Saved entries:
-------
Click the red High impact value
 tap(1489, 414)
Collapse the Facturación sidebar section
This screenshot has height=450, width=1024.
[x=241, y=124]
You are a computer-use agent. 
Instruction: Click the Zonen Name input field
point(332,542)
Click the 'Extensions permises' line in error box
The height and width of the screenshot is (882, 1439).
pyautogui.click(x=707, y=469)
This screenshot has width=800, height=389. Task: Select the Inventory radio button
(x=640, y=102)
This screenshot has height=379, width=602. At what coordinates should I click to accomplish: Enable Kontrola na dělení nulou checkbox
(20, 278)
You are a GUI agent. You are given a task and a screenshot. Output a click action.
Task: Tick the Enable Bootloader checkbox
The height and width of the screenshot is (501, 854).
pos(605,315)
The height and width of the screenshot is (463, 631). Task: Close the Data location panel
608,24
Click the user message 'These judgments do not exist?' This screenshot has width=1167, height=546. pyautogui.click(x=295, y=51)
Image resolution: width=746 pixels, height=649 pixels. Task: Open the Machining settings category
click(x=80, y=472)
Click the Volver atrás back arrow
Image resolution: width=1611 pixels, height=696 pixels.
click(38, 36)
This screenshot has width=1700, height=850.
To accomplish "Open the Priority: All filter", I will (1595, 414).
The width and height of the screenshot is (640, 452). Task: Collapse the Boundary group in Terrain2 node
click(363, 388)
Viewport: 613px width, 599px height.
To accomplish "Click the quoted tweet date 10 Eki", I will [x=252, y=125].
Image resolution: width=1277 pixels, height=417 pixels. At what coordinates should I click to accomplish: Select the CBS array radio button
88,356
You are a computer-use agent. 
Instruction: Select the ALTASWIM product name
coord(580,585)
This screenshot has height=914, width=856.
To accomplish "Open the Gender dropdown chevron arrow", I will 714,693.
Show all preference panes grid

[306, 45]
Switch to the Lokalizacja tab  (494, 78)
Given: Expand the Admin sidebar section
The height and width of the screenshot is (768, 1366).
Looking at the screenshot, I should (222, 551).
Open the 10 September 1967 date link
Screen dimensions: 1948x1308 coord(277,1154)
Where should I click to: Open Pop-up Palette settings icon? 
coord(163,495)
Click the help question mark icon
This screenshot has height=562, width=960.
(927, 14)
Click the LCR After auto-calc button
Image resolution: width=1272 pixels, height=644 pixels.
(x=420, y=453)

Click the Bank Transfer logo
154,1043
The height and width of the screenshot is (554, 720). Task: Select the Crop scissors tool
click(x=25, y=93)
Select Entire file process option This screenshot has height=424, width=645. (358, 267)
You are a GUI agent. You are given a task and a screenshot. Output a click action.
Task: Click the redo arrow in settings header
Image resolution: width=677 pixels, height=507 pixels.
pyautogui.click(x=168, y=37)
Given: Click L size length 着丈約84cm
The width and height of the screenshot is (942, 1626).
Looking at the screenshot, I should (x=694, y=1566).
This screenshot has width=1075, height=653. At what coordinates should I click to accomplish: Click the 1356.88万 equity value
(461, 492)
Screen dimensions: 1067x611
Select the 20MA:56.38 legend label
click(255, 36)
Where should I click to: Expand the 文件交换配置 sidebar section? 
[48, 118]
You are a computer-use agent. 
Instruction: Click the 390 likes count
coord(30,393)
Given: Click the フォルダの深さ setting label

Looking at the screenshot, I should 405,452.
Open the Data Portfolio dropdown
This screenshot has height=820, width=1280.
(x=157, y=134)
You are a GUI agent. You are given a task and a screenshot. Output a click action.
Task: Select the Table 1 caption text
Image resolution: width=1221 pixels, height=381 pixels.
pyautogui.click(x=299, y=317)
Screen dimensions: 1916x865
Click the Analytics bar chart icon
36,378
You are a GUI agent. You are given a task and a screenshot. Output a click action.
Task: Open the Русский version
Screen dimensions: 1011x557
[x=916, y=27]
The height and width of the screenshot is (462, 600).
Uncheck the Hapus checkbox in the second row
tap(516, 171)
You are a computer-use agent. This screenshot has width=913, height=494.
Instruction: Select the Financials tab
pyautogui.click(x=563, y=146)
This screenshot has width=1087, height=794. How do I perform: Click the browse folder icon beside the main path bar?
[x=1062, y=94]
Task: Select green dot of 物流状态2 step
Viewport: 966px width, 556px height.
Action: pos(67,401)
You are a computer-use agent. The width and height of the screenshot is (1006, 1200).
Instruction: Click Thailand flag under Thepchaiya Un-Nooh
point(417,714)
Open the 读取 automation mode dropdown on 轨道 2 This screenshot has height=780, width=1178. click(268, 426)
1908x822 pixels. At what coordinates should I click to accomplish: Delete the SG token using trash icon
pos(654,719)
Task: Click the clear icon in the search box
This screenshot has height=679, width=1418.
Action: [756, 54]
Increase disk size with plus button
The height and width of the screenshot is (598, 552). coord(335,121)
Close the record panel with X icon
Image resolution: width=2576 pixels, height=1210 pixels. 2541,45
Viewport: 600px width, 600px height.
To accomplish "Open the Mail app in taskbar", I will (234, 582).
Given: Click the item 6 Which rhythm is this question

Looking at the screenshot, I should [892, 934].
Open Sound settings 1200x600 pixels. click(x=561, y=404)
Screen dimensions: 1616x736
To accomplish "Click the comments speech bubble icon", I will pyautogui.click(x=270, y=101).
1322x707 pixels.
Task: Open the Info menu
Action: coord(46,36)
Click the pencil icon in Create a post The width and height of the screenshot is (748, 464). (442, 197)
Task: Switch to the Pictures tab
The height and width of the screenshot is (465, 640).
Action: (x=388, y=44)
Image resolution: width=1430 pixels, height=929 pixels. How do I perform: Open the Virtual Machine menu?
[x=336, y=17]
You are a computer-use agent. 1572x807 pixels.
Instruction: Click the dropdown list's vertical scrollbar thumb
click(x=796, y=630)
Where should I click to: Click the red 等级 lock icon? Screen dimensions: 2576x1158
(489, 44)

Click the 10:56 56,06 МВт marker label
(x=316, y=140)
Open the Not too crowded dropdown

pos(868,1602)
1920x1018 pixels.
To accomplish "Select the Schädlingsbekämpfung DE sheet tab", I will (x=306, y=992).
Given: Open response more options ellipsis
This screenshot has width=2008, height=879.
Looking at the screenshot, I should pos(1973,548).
-------
TASK:
Each line of the data above should appear again in your answer, exactly as given.

SOLUTION BELOW:
Click the red High impact value
 tap(1489, 414)
Collapse the Facturación sidebar section
This screenshot has height=450, width=1024.
[x=241, y=124]
You are a computer-use agent. 
Instruction: Click the Zonen Name input field
point(332,542)
Click the 'Extensions permises' line in error box
The height and width of the screenshot is (882, 1439).
pyautogui.click(x=707, y=469)
This screenshot has width=800, height=389. Task: Select the Inventory radio button
(x=640, y=102)
This screenshot has height=379, width=602. At what coordinates should I click to accomplish: Enable Kontrola na dělení nulou checkbox
(20, 278)
You are a GUI agent. You are given a task and a screenshot. Output a click action.
Task: Tick the Enable Bootloader checkbox
The height and width of the screenshot is (501, 854).
pos(605,315)
The height and width of the screenshot is (463, 631). Task: Close the Data location panel
608,24
Click the user message 'These judgments do not exist?' This screenshot has width=1167, height=546. pyautogui.click(x=295, y=51)
Image resolution: width=746 pixels, height=649 pixels. Task: Open the Machining settings category
click(x=80, y=472)
Click the Volver atrás back arrow
Image resolution: width=1611 pixels, height=696 pixels.
click(38, 36)
This screenshot has width=1700, height=850.
To accomplish "Open the Priority: All filter", I will (1595, 414).
The width and height of the screenshot is (640, 452). Task: Collapse the Boundary group in Terrain2 node
click(363, 388)
Viewport: 613px width, 599px height.
To accomplish "Click the quoted tweet date 10 Eki", I will [x=252, y=125].
Image resolution: width=1277 pixels, height=417 pixels. At what coordinates should I click to accomplish: Select the CBS array radio button
88,356
You are a computer-use agent. 
Instruction: Select the ALTASWIM product name
coord(580,585)
This screenshot has height=914, width=856.
To accomplish "Open the Gender dropdown chevron arrow", I will 714,693.
Show all preference panes grid

[306, 45]
Switch to the Lokalizacja tab  (494, 78)
Given: Expand the Admin sidebar section
The height and width of the screenshot is (768, 1366).
Looking at the screenshot, I should (222, 551).
Open the 10 September 1967 date link
Screen dimensions: 1948x1308 coord(277,1154)
Where should I click to: Open Pop-up Palette settings icon? 
coord(163,495)
Click the help question mark icon
This screenshot has height=562, width=960.
(927, 14)
Click the LCR After auto-calc button
Image resolution: width=1272 pixels, height=644 pixels.
(x=420, y=453)

Click the Bank Transfer logo
154,1043
The height and width of the screenshot is (554, 720). Task: Select the Crop scissors tool
click(x=25, y=93)
Select Entire file process option This screenshot has height=424, width=645. (358, 267)
You are a GUI agent. You are given a task and a screenshot. Output a click action.
Task: Click the redo arrow in settings header
Image resolution: width=677 pixels, height=507 pixels.
pyautogui.click(x=168, y=37)
Given: Click L size length 着丈約84cm
The width and height of the screenshot is (942, 1626).
Looking at the screenshot, I should (x=694, y=1566).
This screenshot has width=1075, height=653. At what coordinates should I click to accomplish: Click the 1356.88万 equity value
(461, 492)
Screen dimensions: 1067x611
Select the 20MA:56.38 legend label
click(255, 36)
Where should I click to: Expand the 文件交换配置 sidebar section? 
[48, 118]
You are a computer-use agent. 
Instruction: Click the 390 likes count
coord(30,393)
Given: Click the フォルダの深さ setting label

Looking at the screenshot, I should 405,452.
Open the Data Portfolio dropdown
This screenshot has height=820, width=1280.
(x=157, y=134)
You are a GUI agent. You are given a task and a screenshot. Output a click action.
Task: Select the Table 1 caption text
Image resolution: width=1221 pixels, height=381 pixels.
pyautogui.click(x=299, y=317)
Screen dimensions: 1916x865
Click the Analytics bar chart icon
36,378
You are a GUI agent. You are given a task and a screenshot. Output a click action.
Task: Open the Русский version
Screen dimensions: 1011x557
[x=916, y=27]
The height and width of the screenshot is (462, 600).
Uncheck the Hapus checkbox in the second row
tap(516, 171)
You are a computer-use agent. This screenshot has width=913, height=494.
Instruction: Select the Financials tab
pyautogui.click(x=563, y=146)
This screenshot has width=1087, height=794. How do I perform: Click the browse folder icon beside the main path bar?
[x=1062, y=94]
Task: Select green dot of 物流状态2 step
Viewport: 966px width, 556px height.
Action: pos(67,401)
You are a computer-use agent. The width and height of the screenshot is (1006, 1200).
Instruction: Click Thailand flag under Thepchaiya Un-Nooh
point(417,714)
Open the 读取 automation mode dropdown on 轨道 2 This screenshot has height=780, width=1178. click(268, 426)
1908x822 pixels. At what coordinates should I click to accomplish: Delete the SG token using trash icon
pos(654,719)
Task: Click the clear icon in the search box
This screenshot has height=679, width=1418.
Action: [756, 54]
Increase disk size with plus button
The height and width of the screenshot is (598, 552). coord(335,121)
Close the record panel with X icon
Image resolution: width=2576 pixels, height=1210 pixels. 2541,45
Viewport: 600px width, 600px height.
To accomplish "Open the Mail app in taskbar", I will (234, 582).
Given: Click the item 6 Which rhythm is this question

Looking at the screenshot, I should [892, 934].
Open Sound settings 1200x600 pixels. click(x=561, y=404)
Screen dimensions: 1616x736
To accomplish "Click the comments speech bubble icon", I will pyautogui.click(x=270, y=101).
1322x707 pixels.
Task: Open the Info menu
Action: coord(46,36)
Click the pencil icon in Create a post The width and height of the screenshot is (748, 464). (442, 197)
Task: Switch to the Pictures tab
The height and width of the screenshot is (465, 640).
Action: (x=388, y=44)
Image resolution: width=1430 pixels, height=929 pixels. How do I perform: Open the Virtual Machine menu?
[x=336, y=17]
You are a computer-use agent. 1572x807 pixels.
Instruction: Click the dropdown list's vertical scrollbar thumb
click(x=796, y=630)
Where should I click to: Click the red 等级 lock icon? Screen dimensions: 2576x1158
(489, 44)

Click the 10:56 56,06 МВт marker label
(x=316, y=140)
Open the Not too crowded dropdown

pos(868,1602)
1920x1018 pixels.
To accomplish "Select the Schädlingsbekämpfung DE sheet tab", I will (x=306, y=992).
Given: Open response more options ellipsis
This screenshot has width=2008, height=879.
Looking at the screenshot, I should pos(1973,548).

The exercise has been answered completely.